While global population growth must be part of the conversation about sustaining the planet, it’s seldom discussed. Lazell has seen the issue sidelined for most of his 78 years.
“Sea-level rise, desertification and ocean acidification are linked to overpopulation,” he said. “Human-induced climate change is going to wipe out entire species and ecosystems. It’s likely going to end with catastrophic population decline."
Lazell, however, isn’t alone when it comes to talking about an issue most of the world largely ignores. Geologist Walter Youngquist has called for a “greatly reduced” population as a critical element to the solution of natural-resource shortages.
In his 2016 paper, Framework of the Future, Youngquist draws on his professional experience as a petroleum geologist and earth scientist to predict a grim future for the world’s people and its energy resources.

▸ MATERIALS PROVIDED
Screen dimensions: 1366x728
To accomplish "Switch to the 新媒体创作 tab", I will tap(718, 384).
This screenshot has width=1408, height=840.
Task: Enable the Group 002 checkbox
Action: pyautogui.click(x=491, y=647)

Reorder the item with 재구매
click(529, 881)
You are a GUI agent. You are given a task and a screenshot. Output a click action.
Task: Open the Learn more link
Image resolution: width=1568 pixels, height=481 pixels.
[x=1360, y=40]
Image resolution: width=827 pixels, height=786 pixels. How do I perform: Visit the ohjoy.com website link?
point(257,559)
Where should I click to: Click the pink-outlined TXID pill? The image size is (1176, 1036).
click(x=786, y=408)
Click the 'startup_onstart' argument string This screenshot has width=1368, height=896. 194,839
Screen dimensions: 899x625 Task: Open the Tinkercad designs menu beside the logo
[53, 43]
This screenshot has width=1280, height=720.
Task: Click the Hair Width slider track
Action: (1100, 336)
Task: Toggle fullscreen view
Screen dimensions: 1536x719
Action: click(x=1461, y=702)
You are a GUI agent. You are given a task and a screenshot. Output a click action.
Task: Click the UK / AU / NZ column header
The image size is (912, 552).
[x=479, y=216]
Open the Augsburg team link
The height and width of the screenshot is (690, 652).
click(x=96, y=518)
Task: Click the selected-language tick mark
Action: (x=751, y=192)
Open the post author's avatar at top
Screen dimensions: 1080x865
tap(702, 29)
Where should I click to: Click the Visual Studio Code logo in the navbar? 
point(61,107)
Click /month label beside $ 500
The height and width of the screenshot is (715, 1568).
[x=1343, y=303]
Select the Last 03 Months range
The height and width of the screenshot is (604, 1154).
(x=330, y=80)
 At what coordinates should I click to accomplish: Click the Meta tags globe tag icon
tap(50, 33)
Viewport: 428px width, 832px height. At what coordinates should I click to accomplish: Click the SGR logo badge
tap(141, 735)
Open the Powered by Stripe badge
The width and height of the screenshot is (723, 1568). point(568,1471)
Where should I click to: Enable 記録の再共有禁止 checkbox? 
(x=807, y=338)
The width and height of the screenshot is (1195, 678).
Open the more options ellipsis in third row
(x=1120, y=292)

▸ OBJECTIVES
[1] Lay out the records as a JSON list of strings, one per line and with blank lines omitted, covering only the lines from the start of the records through the one containing "tap(50, 33)", both included.
[2] Carry on the text about population growth and the planet from the point where it stops.

▸ ANSWERS BELOW
[1]
[
  "Screen dimensions: 1366x728",
  "To accomplish \"Switch to the 新媒体创作 tab\", I will tap(718, 384).",
  "This screenshot has width=1408, height=840.",
  "Task: Enable the Group 002 checkbox",
  "Action: pyautogui.click(x=491, y=647)",
  "Reorder the item with 재구매",
  "click(529, 881)",
  "You are a GUI agent. You are given a task and a screenshot. Output a click action.",
  "Task: Open the Learn more link",
  "Image resolution: width=1568 pixels, height=481 pixels.",
  "[x=1360, y=40]",
  "Image resolution: width=827 pixels, height=786 pixels. How do I perform: Visit the ohjoy.com website link?",
  "point(257,559)",
  "Where should I click to: Click the pink-outlined TXID pill? The image size is (1176, 1036).",
  "click(x=786, y=408)",
  "Click the 'startup_onstart' argument string This screenshot has width=1368, height=896. 194,839",
  "Screen dimensions: 899x625 Task: Open the Tinkercad designs menu beside the logo",
  "[53, 43]",
  "This screenshot has width=1280, height=720.",
  "Task: Click the Hair Width slider track",
  "Action: (1100, 336)",
  "Task: Toggle fullscreen view",
  "Screen dimensions: 1536x719",
  "Action: click(x=1461, y=702)",
  "You are a GUI agent. You are given a task and a screenshot. Output a click action.",
  "Task: Click the UK / AU / NZ column header",
  "The image size is (912, 552).",
  "[x=479, y=216]",
  "Open the Augsburg team link",
  "The height and width of the screenshot is (690, 652).",
  "click(x=96, y=518)",
  "Task: Click the selected-language tick mark",
  "Action: (x=751, y=192)",
  "Open the post author's avatar at top",
  "Screen dimensions: 1080x865",
  "tap(702, 29)",
  "Where should I click to: Click the Visual Studio Code logo in the navbar? ",
  "point(61,107)",
  "Click /month label beside $ 500",
  "The height and width of the screenshot is (715, 1568).",
  "[x=1343, y=303]",
  "Select the Last 03 Months range",
  "The height and width of the screenshot is (604, 1154).",
  "(x=330, y=80)",
  " At what coordinates should I click to accomplish: Click the Meta tags globe tag icon",
  "tap(50, 33)"
]

[2]
“It is doubtful the 7.4 billion people here now, and the billions more expected, can be sustainably supported in any decent standard of living beyond the time of the widespread use of fossil fuels,” he wrote. “This is the human dilemma. We have built a world based on fossil fuels ... and moving on to much less energy-dense and much less versatile alternative sources in the face of an ever-growing population is a challenge before us. ... If there is a solution to this problem it is a greatly reduced and much less affluent population.”
Youngquist and the Virginia-based organization Negative Population Growth both have noted the conspicuous absence of any official U.S. population policy. Author Alan Weisman’s 2013 book Countdown looked at how many people the planet can sustain. Lazell believes it’s a billion. The longtime/part-time Rhode Islander is concerned that the crush of humanity will wipe out many of the creatures he has spent his life finding, studying and conserving.
“We’re pretty smart, but we need leadership to get interested in overpopulation,” Lazell said. “The United States devours the most, and much of the rest of the world wants to live like Americans. Our consumption level is unsustainable.”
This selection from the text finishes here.